## WHAT TO PRODUCE
Output the entries below exactly as written, omitting pictures.

## Collected data entries
--- START ---
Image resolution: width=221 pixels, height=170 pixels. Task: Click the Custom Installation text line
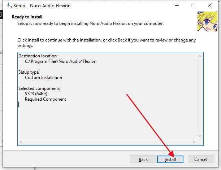(44, 78)
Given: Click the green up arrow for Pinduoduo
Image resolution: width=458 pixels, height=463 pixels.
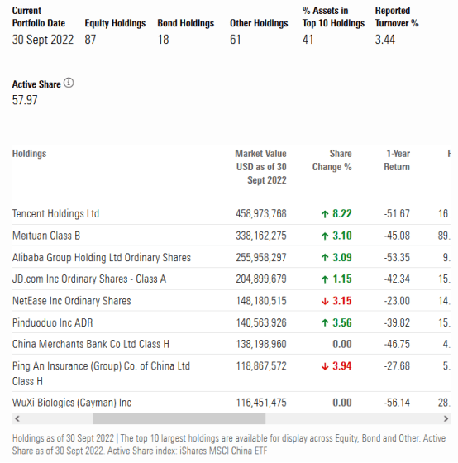Looking at the screenshot, I should (x=325, y=323).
--- END ---
## REPLY
Image resolution: width=221 pixels, height=170 pixels. Task: Click the Custom Installation text line
(44, 78)
Given: Click the green up arrow for Pinduoduo
Image resolution: width=458 pixels, height=463 pixels.
Looking at the screenshot, I should (x=325, y=323).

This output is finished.